Text block.

Having come back home to my Tivo at last, I have been able to catch up on the new "V." Obviously I record everything because I have a two year old who believes TV sets are for watching videos and who doesn't realize anything is broadcast live except for baseball games. So prime time at my house starts at about 10 pm if it starts at all. So I finally watched the end of ABC's boring-assed remake, and when it was done I switched to 1984's "V: The Final Battle" which I have out from Netflix at the moment.
And I have to say, the '80s version was better, and that says something good about the world for a change. I mean, in the 80s, America becomes an alien-occupied fascist state like Vichy France, while our new alien overlords steal all of our water resources and shrink-wrap non-cooperative humans as a food source. They also engage in some truly scary mind control "conversions" where they perform a procedure on anti-alien humans which brainwashes them and turns them into collaborators. This reflected the world of the 1980s where we all felt threatened by immanent nuclear annhilation and totalitarianism. When I was a kid, I seriously doubted that I would ever grow up, believing the Cold War would turn hot and destroy the world at any moment.

Recorded data.
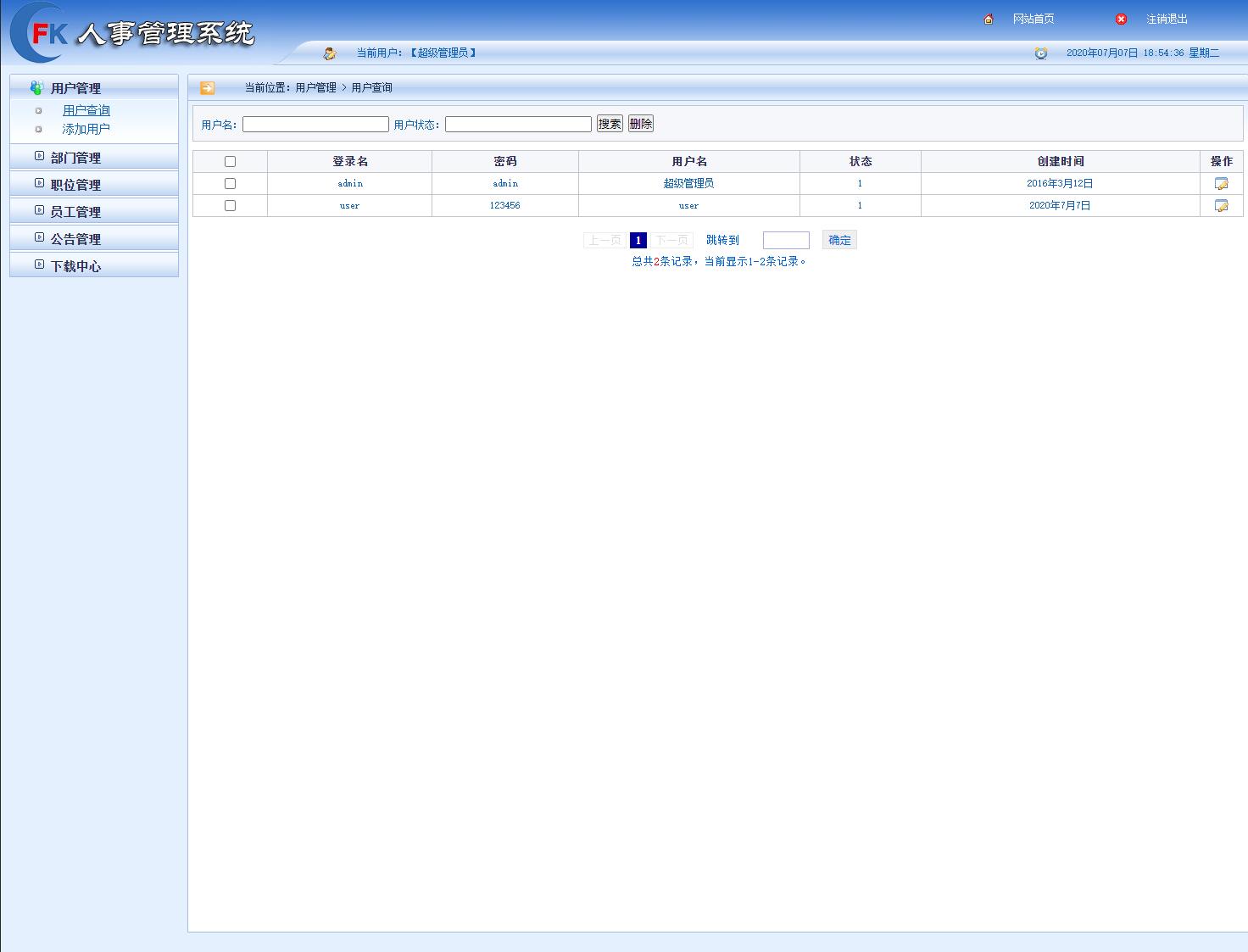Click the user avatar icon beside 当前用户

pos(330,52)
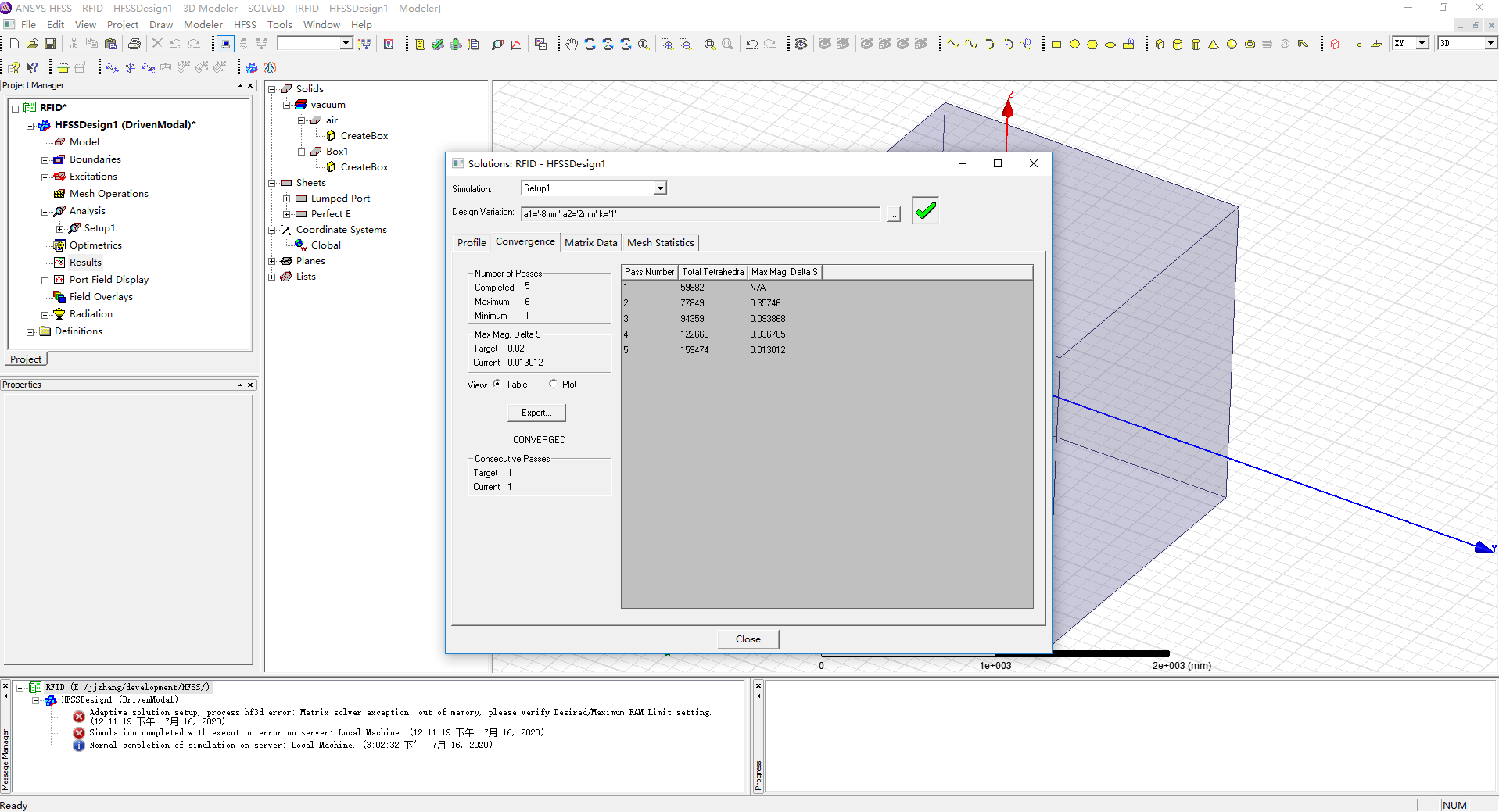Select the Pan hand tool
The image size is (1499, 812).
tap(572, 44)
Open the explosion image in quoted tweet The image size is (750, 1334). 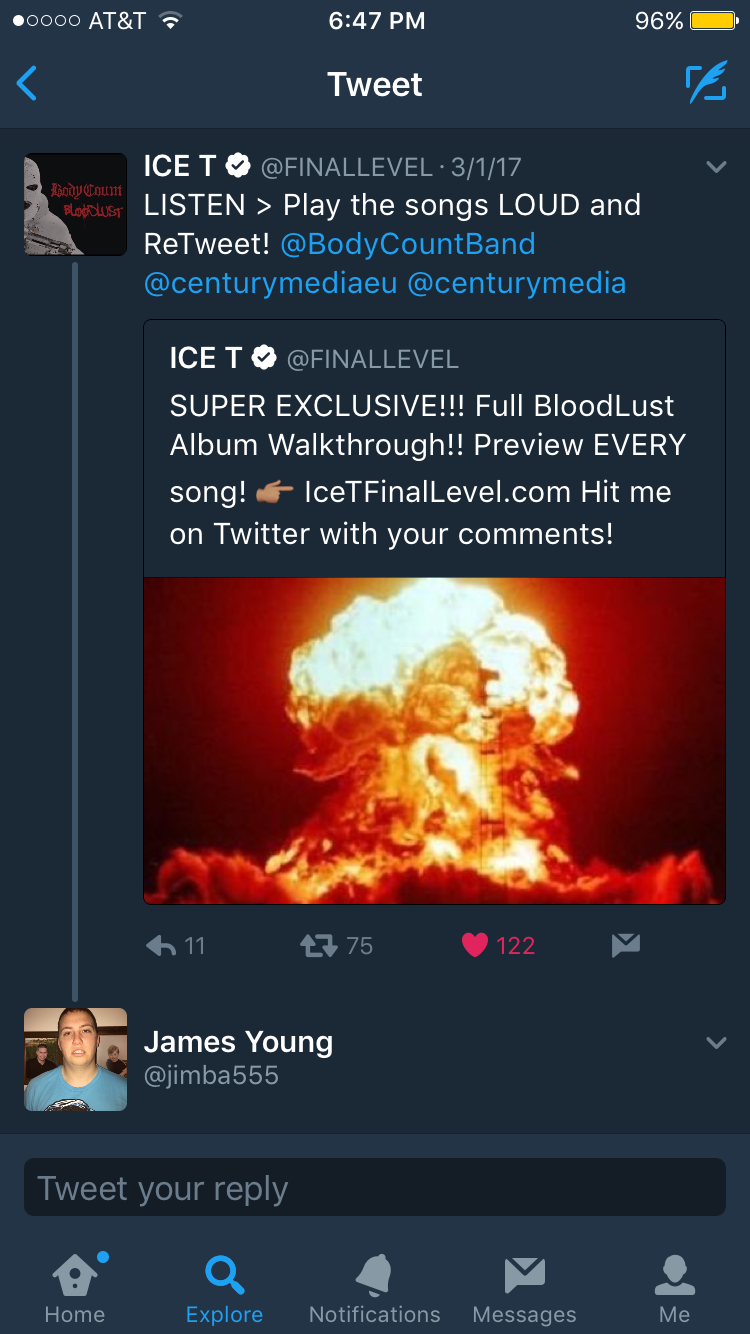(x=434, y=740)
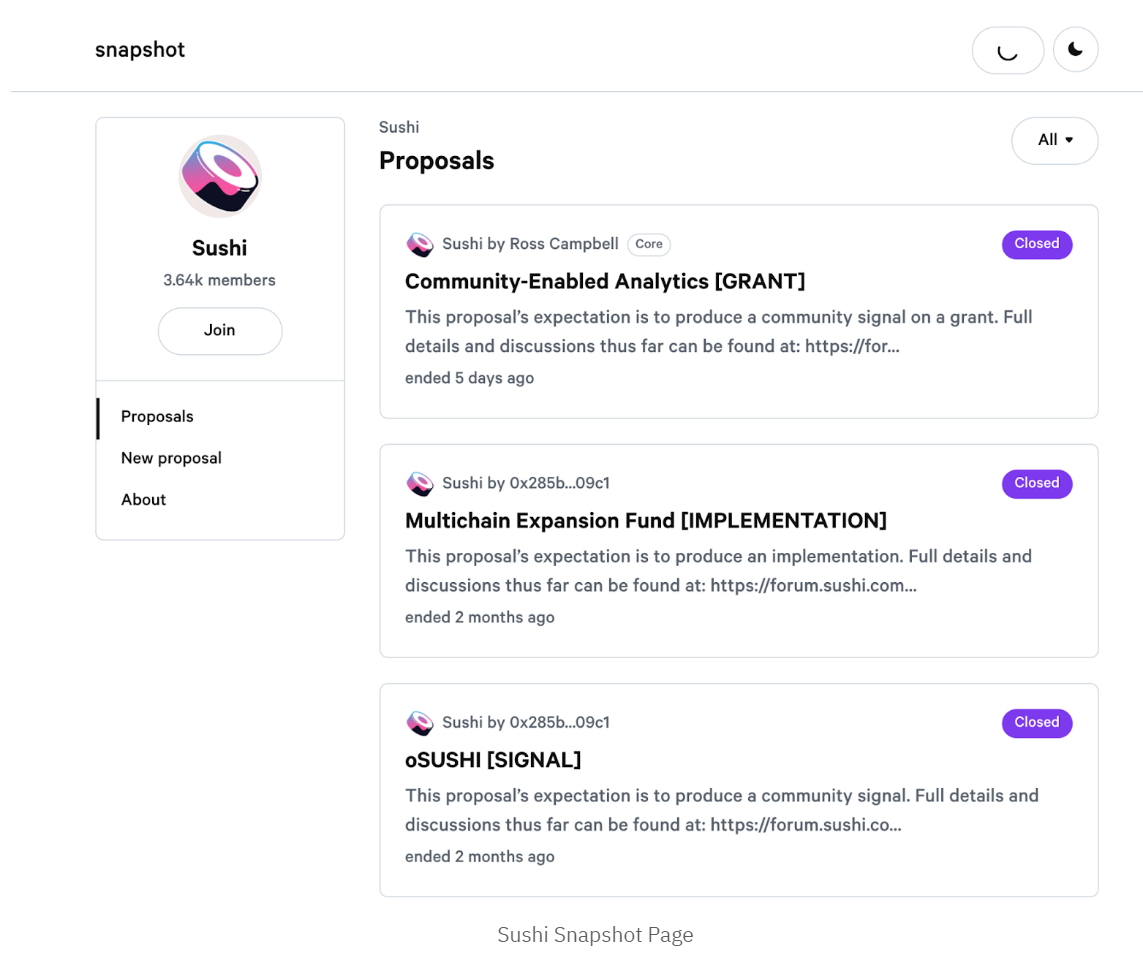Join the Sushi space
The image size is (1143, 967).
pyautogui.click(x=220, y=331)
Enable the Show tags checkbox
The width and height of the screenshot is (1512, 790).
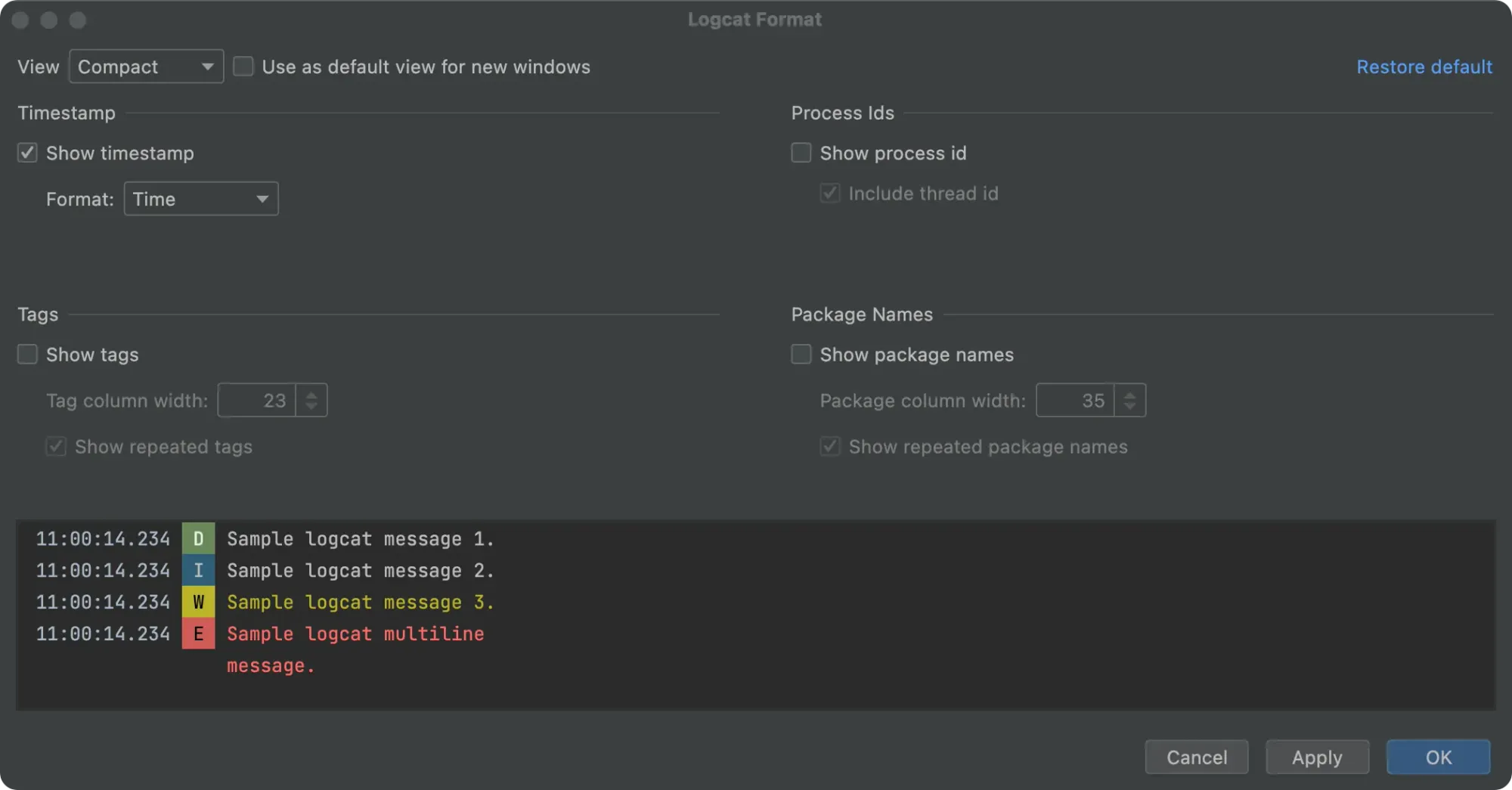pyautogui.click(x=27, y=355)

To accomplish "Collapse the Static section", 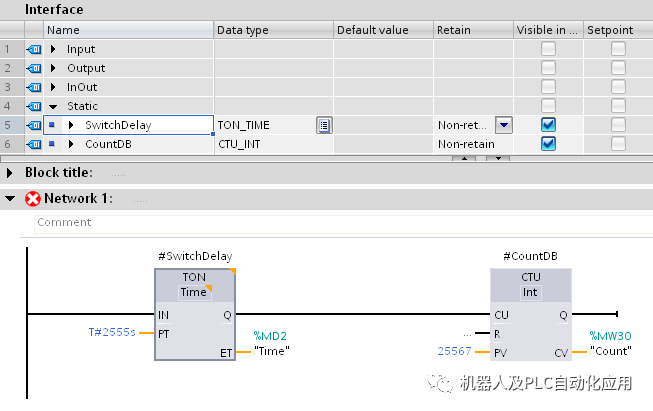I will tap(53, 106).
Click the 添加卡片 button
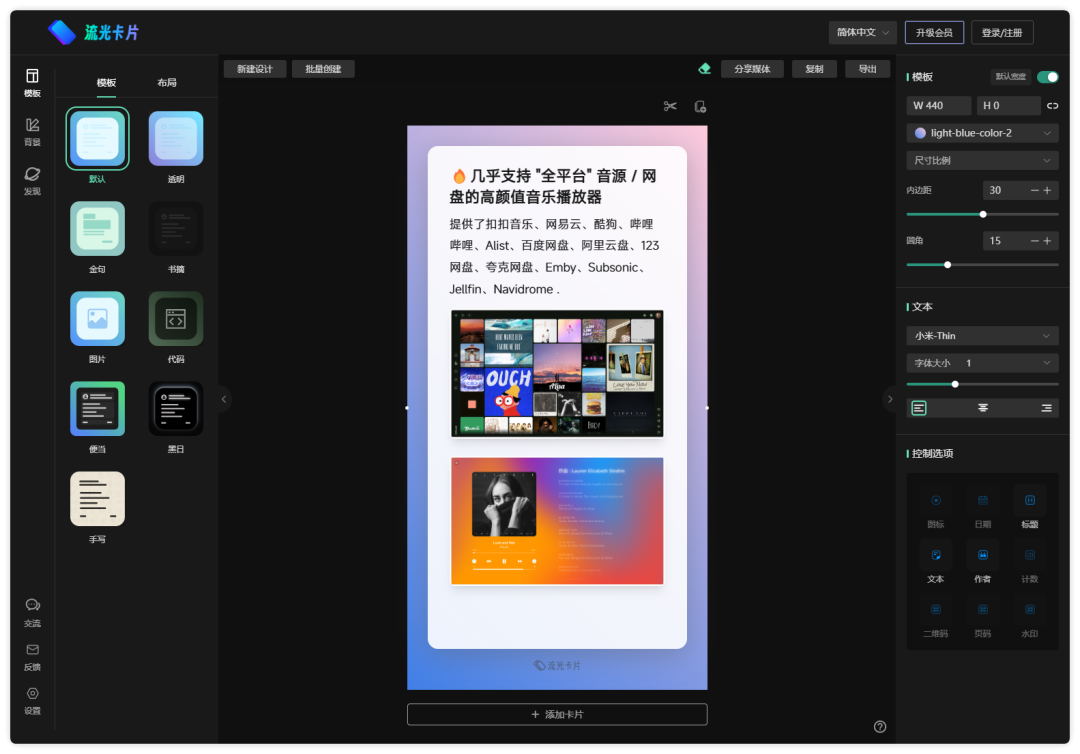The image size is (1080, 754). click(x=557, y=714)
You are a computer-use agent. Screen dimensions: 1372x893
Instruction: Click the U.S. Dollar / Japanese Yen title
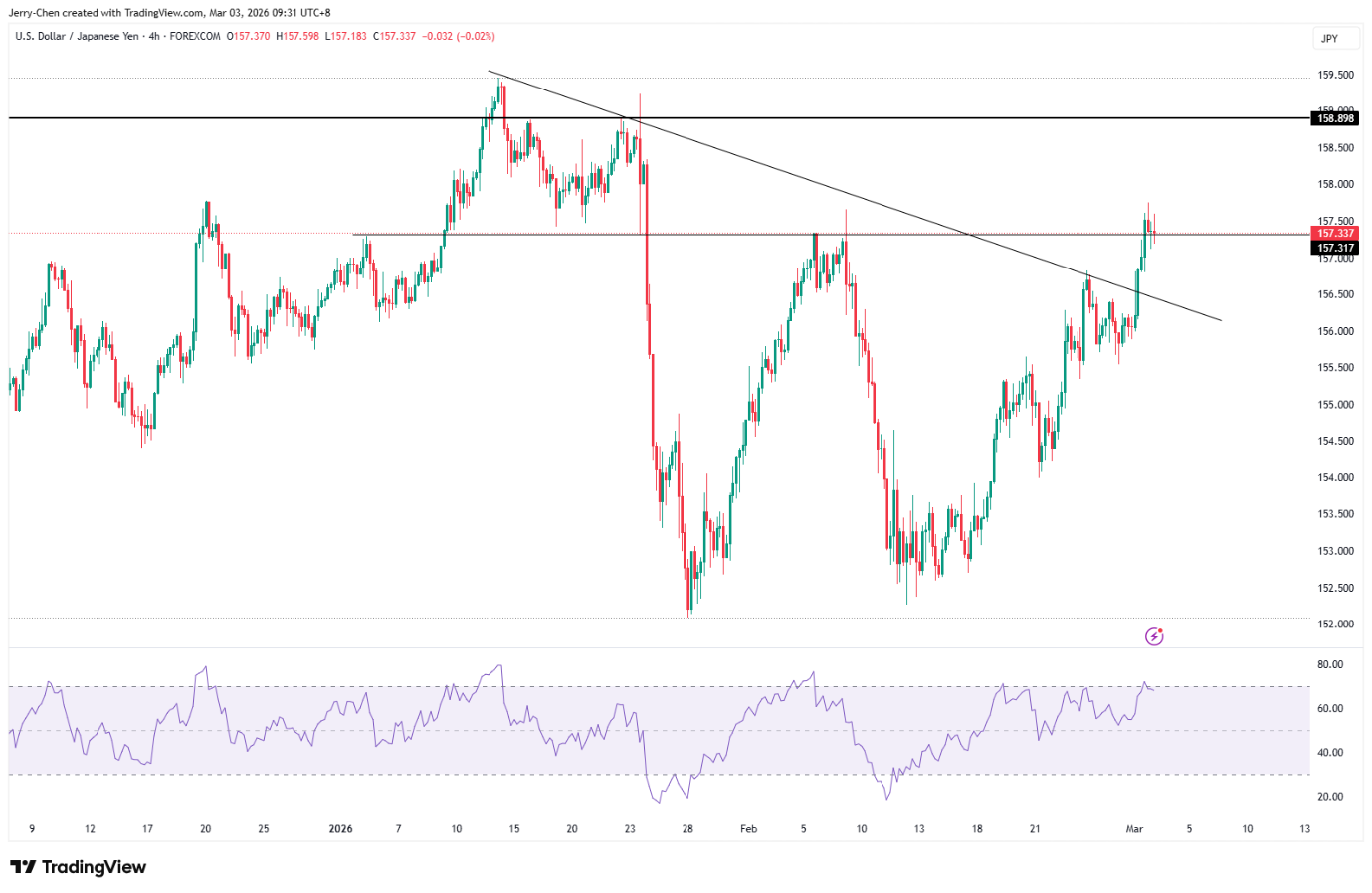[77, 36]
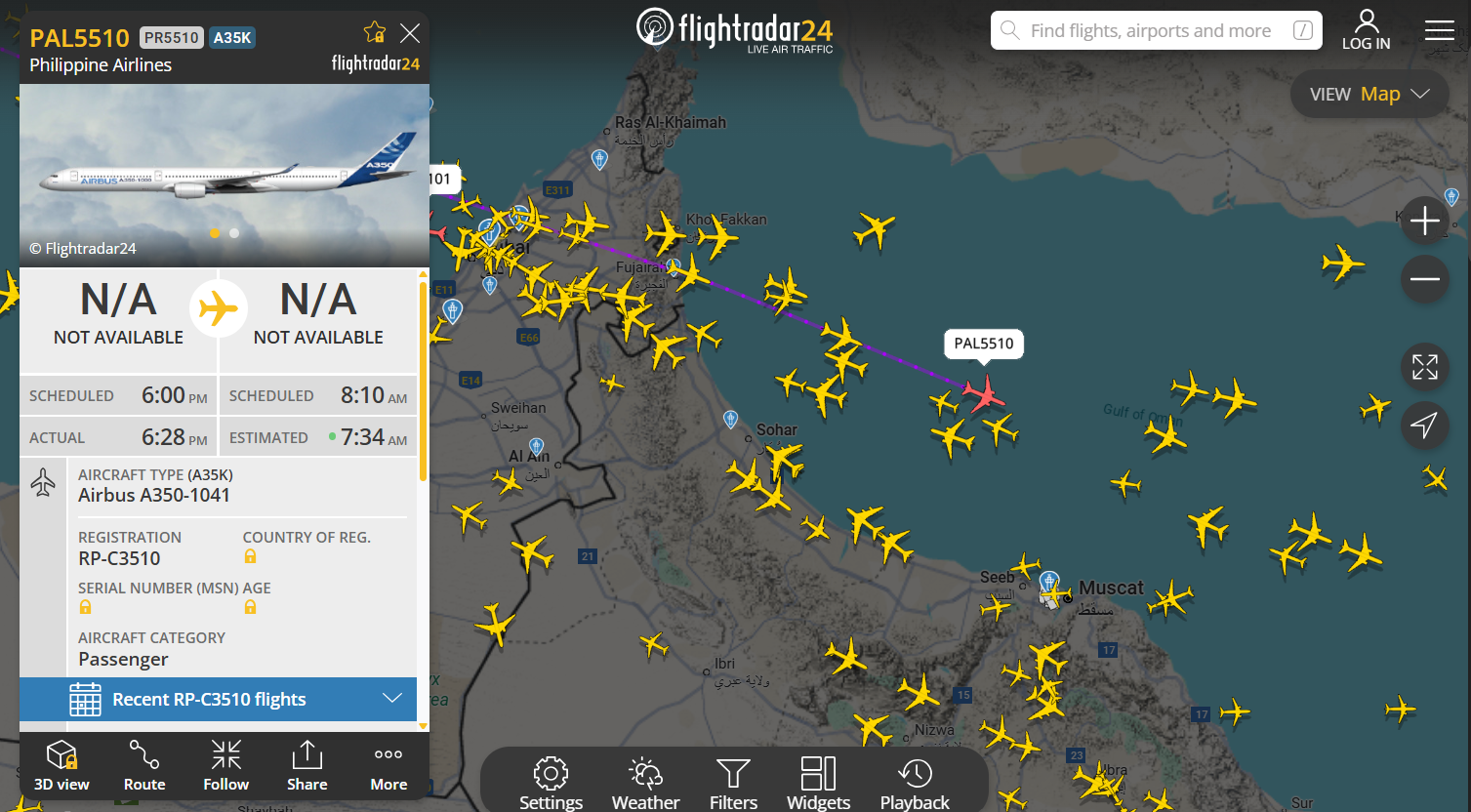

Activity list.
• A. Answer these about the post on the two V series, one answer per line:
(i) Which title does the writer currently have out from Netflix?
(ii) According to the post, what do the alien overlords steal in the '80s version?
(iii) What did the writer seriously doubt as a kid?
• B. Copy everything in the post on the two V series from "And I have to" down to "at any moment.".

Outputs by task.
• A.
(i) 1984's "V: The Final Battle"
(ii) All of our water resources
(iii) That the writer would ever grow up

• B.
And I have to say, the '80s version was better, and that says something good about the world for a change. I mean, in the 80s, America becomes an alien-occupied fascist state like Vichy France, while our new alien overlords steal all of our water resources and shrink-wrap non-cooperative humans as a food source. They also engage in some truly scary mind control "conversions" where they perform a procedure on anti-alien humans which brainwashes them and turns them into collaborators. This reflected the world of the 1980s where we all felt threatened by immanent nuclear annhilation and totalitarianism. When I was a kid, I seriously doubted that I would ever grow up, believing the Cold War would turn hot and destroy the world at any moment.